Graduate students are required to participate in the neuroscience seminar series (NEU 511) and select one additional elective course approved by the department.

Additional pre-generals requirements

All neuroscience graduate students are required to rotate in up to three laboratories during the first year and participate in research projects during each rotation.

In the second year, students are required to teach for two semesters.

General exam

In the beginning of their third year, or fifth semester of enrollment, students are required to take and pass their general exam. Students will present their thesis proposal, demonstrating the command of their chosen research topic and the existing literature surrounding it, and present a logical plan to address key questions that they have identified.

Qualifying for the M.A.

The Master of Arts (M.A.) degree is an incidental degree on the way to full Ph.D. candidacy and is earned after a student successfully passes the general examination.

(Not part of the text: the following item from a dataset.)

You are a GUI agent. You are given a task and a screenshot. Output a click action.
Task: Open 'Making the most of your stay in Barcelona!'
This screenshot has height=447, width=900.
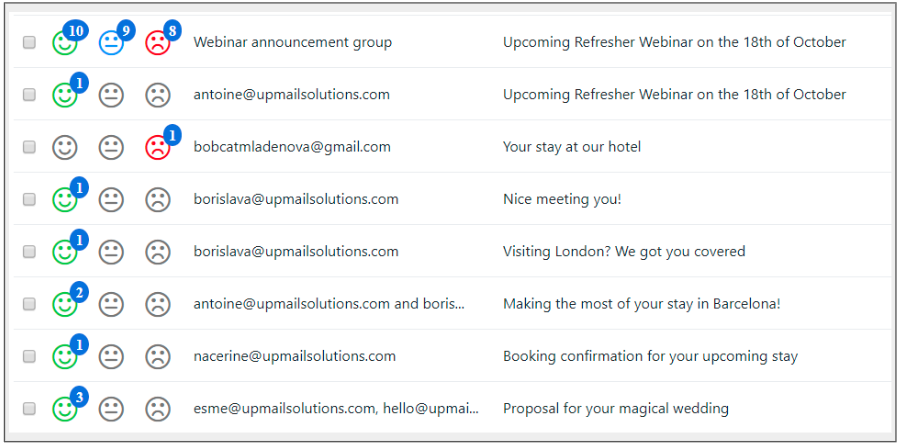(x=641, y=304)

It may also be awarded to students who, for various reasons, leave the Ph.D. program, provided that the following requirements have been met: completion of the formal courses and a minimum of two laboratory rotations required for Ph.D. students. Research experience must include at least one year of independent work in the laboratory and competency must be demonstrated by passing at least one part of the generals examination. A faculty mentor and the generals exam committee must approve the evaluation of the generals examination. Upon the recommendation of the generals exam committee, a student may be awarded the M.A. degree. 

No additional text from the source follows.